You’ll hear time and time again in any industry where people will accuse a successful person of being a “douchebag” when they meet them. While this is not the case for everyone, there does seem to be a trend where a certain celebrity, entrepreneur, or executive has rubbed someone the wrong way when they meet for the first time. While it’s easy to dismiss all other thoughts and simply label these people as “douchebags,” there are reasons to everything. Here are five:
When meeting someone of high-stature, they are most likely constantly facing challenges and are bombarded with problems to solve everyday. To make it short- successful people are usually busy as hell. With that being said, you have no clue what has been going on in his/her day, sometimes it’s simply just not a good time for them to interact with anyone, especially someone they’ve just met. While this doesn’t give them an excuse to be rude, they deserve some slack with the amount of crap they deal with all the time- and it’s a lot.
As human beings, I feel that we tend to focus on judging others actions before we judge our own. Someone may react negatively to you and offend you, but have you ever stopped to think what you might have done to warrant such a response? Kanye West is known to be rude and hostile towards paparazzi, but in many instances, these people are bothering him at 4 am outside his house or when he’s on a personal lunch. If someone were to try and network with you during clearly awful times like this, would you react positively? Yeah, didn’t think so. Think before you act. The more you focus on being considerate of others, the better everyone will react to you.
The upside to success is all the financial and personal bonuses that come with it- the downside is that you’ll slowly find more and more people trying to get something out of you. This is normal as once you reach the top of the mountain, the ones on the bottom want a hand up. Most successful people I’ve met have slowly developed a filter when they meet people for the first time; they can smell an opportunist a mile away. Instead, focus on what you can provide for them first, it will put you ahead of the gazillion other people who approach them for help. In the words of Venture Capitalist Brad Feld:
“Give before you get. If you follow that principle, you will build a great network. Make sure you are providing real value to the people you are trying to meet and network with.”

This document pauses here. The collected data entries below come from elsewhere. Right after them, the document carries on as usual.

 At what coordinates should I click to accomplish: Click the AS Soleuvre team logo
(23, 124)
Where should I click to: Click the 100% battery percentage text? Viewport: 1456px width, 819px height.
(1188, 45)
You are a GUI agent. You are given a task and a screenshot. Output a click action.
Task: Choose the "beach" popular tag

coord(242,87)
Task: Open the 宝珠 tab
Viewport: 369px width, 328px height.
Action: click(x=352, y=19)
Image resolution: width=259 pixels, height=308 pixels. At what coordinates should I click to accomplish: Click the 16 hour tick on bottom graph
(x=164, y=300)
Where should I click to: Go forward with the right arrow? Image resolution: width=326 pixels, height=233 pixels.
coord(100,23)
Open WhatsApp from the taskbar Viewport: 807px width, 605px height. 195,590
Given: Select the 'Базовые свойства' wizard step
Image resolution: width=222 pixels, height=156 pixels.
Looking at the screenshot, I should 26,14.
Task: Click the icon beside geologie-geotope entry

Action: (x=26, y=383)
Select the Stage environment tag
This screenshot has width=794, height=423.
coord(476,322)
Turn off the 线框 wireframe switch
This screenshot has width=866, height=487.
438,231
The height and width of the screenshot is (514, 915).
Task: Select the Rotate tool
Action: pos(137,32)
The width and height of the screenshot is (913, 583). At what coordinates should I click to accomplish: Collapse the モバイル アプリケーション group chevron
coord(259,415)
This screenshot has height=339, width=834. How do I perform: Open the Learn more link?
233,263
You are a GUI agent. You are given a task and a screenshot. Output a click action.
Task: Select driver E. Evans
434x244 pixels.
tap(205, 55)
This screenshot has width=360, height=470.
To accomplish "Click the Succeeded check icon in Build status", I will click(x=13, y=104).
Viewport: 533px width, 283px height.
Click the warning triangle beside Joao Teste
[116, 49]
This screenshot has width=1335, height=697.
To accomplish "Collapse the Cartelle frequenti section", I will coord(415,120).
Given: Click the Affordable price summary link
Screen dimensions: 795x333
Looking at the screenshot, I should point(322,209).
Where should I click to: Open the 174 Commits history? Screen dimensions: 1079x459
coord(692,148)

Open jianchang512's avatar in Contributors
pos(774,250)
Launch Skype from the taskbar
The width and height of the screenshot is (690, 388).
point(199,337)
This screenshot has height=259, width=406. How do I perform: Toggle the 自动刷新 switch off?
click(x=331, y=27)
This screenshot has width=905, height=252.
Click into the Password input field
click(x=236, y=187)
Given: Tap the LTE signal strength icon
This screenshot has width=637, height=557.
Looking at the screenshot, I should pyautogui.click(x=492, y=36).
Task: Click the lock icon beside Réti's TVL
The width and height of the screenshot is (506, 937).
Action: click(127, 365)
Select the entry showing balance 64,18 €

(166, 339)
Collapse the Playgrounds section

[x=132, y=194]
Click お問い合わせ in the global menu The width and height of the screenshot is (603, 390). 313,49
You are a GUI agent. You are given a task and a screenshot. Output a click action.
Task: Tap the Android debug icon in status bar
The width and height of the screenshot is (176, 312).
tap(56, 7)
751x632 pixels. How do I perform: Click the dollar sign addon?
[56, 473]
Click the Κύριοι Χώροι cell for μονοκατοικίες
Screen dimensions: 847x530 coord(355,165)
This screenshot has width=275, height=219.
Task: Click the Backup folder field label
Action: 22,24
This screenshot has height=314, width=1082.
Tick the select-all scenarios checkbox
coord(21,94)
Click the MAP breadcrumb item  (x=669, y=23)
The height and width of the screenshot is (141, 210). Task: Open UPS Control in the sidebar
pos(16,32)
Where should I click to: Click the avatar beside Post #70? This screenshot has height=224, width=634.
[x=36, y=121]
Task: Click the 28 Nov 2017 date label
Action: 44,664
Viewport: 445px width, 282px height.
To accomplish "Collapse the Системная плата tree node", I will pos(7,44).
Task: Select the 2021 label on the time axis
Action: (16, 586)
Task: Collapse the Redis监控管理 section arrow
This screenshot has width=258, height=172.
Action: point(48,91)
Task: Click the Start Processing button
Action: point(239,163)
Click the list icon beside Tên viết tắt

Let’s face it, successful people are talking to someone everyday, whether it’s meetings, running a company, getting pitched business ideas, shooting with a crew all day, etc. Sometimes they are simply burned out and aren’t in the mood to meet new people. The Playboy King of Instagram Dan Bilzerian pretty much sums up this point:
“…I’m kind of a no new friends type of guy you know? So everybody’s here like they’re trying to get something and everybody’s got a f*cking business idea so I don’t really listen to that shit. I’m not trying to filter through any of that stuff anymore. I do business with people I know and I kind of leave it at that. I don’t know, after you reach a certain point, everybody is trying to pitch you their idea… You just gotta shut it all off so I don’t even pay attention to those people.”
Simply put: Successful people like to hang out with other people who are successful. After all, “you are the average of the five people you hang out with” and you sure as hell would want to keep that average high. While this does indeed make things more “transactional,” it’s the harsh reality that you’ll have to face. As you become more successful, your time also becomes more valuable, so you’ll have to be careful of how you allocate your time. This doesn’t mean successful people are bad, you can’t base a person’s character on a simple interaction with you. To refer back to point one, you have no idea what this person does on his free time to give back; don’t be mad if you just so happen to NOT be the recipient.
If you do somehow get someone to budge and help you out in some way, just be grateful and accept what you get. But seriously, don’t ask for anymore than that. While this seems like common sense, you’d be surprise the amount of people out there who ask for a small favor, and that favor slowly grows into something bigger. This will definitely turn the other person off and you’ll potentially be left with nothing.
So the next time you get the chance to rub elbows with an industry leader, celebrity, or executive, be mindful of the points above. The key is to always think about the other person’s needs first, not yours. Remember this or else risk being like everyone else left with nothing where you justify it by labeling others who are actually doing great things as “douchebags.”